■ PROVIDED TEXT ■
-- Begin --
Designing Schemas
This is Part 2 of a guide on migrating from PostgreSQL to ClickHouse. This content can be considered introductory, with the aim of helping users deploy an initial functional system that adheres to ClickHouse best practices. It avoids complex topics and will not result in a fully optimized schema; rather, it provides a solid foundation for users to build a production system and base their learning.
The Stack Overflow dataset contains a number of related tables. We recommend migrations focus on migrating their primary table first. This may not necessarily be the largest table but rather the one on which you expect to receive the most analytical queries. This will allow you to familiarize yourself with the main ClickHouse concepts, which are especially important if you come from a predominantly OLTP background. This table may require remodeling as additional tables are added to fully exploit ClickHouse features and obtain optimal performance. We explore this modeling process in our Data Modeling docs.
Establish initial schema
Adhering to this principle, we focus on the main posts
table. The Postgres schema for this is shown below:
CREATE TABLE posts (
Id int,
PostTypeId int,
AcceptedAnswerId text,
CreationDate timestamp,
Score int,
ViewCount int,
Body text,
OwnerUserId int,
OwnerDisplayName text,
LastEditorUserId text,
LastEditorDisplayName text,
LastEditDate timestamp,
LastActivityDate timestamp,
Title text,
Tags text,
AnswerCount int,
CommentCount int,
FavoriteCount int,
ContentLicense text,
ParentId text,
CommunityOwnedDate timestamp,
ClosedDate timestamp,
PRIMARY KEY (Id),
FOREIGN KEY (OwnerUserId) REFERENCES users(Id)
)
To establish the equivalent types for each of the above columns, we can use the DESCRIBE
command with the Postgres table function. Modify the following command to your Postgres instance:
DESCRIBE TABLE postgresql('<host>:<port>', 'postgres', 'posts', '<username>', '<password>')
-- End --
■ PARTS OF THE EXERCISE ■
- A) Repeat, word for word, the stretch of the PostgreSQL-to-ClickHouse migration guide from "The Stack Overflow" through "Data Modeling docs.".
- B) Using the PostgreSQL-to-ClickHouse migration guide, decide whether each statement agrees with it, answering yes or no and quoting the words that settle it: (i) following the guide produces a fully optimized schema; (ii) the primary table to migrate first is always the largest table; (iii) in the Postgres schema for posts, Id is the primary key.
- C) Write the next part of the PostgreSQL-to-ClickHouse migration guide, starting after its final line.

■ DATA PROVIDED ■
-- Begin --
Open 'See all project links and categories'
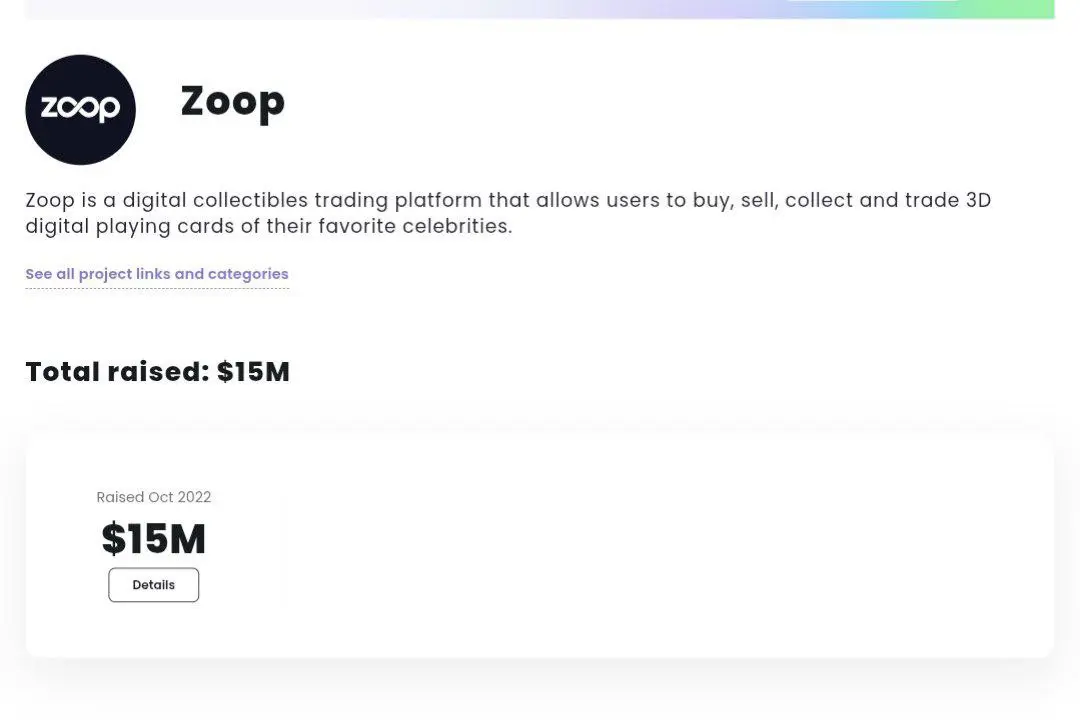The width and height of the screenshot is (1080, 727). pos(157,274)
-- End --
■ PER-TASK ANSWERS ■
- A)
The Stack Overflow dataset contains a number of related tables. We recommend migrations focus on migrating their primary table first. This may not necessarily be the largest table but rather the one on which you expect to receive the most analytical queries. This will allow you to familiarize yourself with the main ClickHouse concepts, which are especially important if you come from a predominantly OLTP background. This table may require remodeling as additional tables are added to fully exploit ClickHouse features and obtain optimal performance. We explore this modeling process in our Data Modeling docs.

- B)
(i) No: "will not result in a fully optimized schema"
(ii) No: "This may not necessarily be the largest table but rather the one on which you expect to receive the most analytical queries."
(iii) Yes: "PRIMARY KEY (Id)"

- C)
SETTINGS describe_compact_output = 1
┌─name──────────────────┬─type────────────────────┐
│ id │ Int32 │
│ posttypeid │ Nullable(Int32) │
│ acceptedanswerid │ Nullable(String) │
│ creationdate │ Nullable(DateTime64(6)) │
│ score │ Nullable(Int32) │
│ viewcount │ Nullable(Int32) │
│ body │ Nullable(String) │
│ owneruserid │ Nullable(Int32) │
│ ownerdisplayname │ Nullable(String) │
│ lasteditoruserid │ Nullable(String) │
│ lasteditordisplayname │ Nullable(String) │
│ lasteditdate │ Nullable(DateTime64(6)) │
│ lastactivitydate │ Nullable(DateTime64(6)) │
│ title │ Nullable(String) │
│ tags │ Nullable(String) │
│ answercount │ Nullable(Int32) │
│ commentcount │ Nullable(Int32) │
│ favoritecount │ Nullable(Int32) │
│ contentlicense │ Nullable(String) │
│ parentid │ Nullable(String) │
│ communityowneddate │ Nullable(DateTime64(6)) │
│ closeddate │ Nullable(DateTime64(6)) │
└───────────────────────┴─────────────────────────┘
22 rows in set. Elapsed: 0.478 sec.
This provides us with an initial non-optimized schema.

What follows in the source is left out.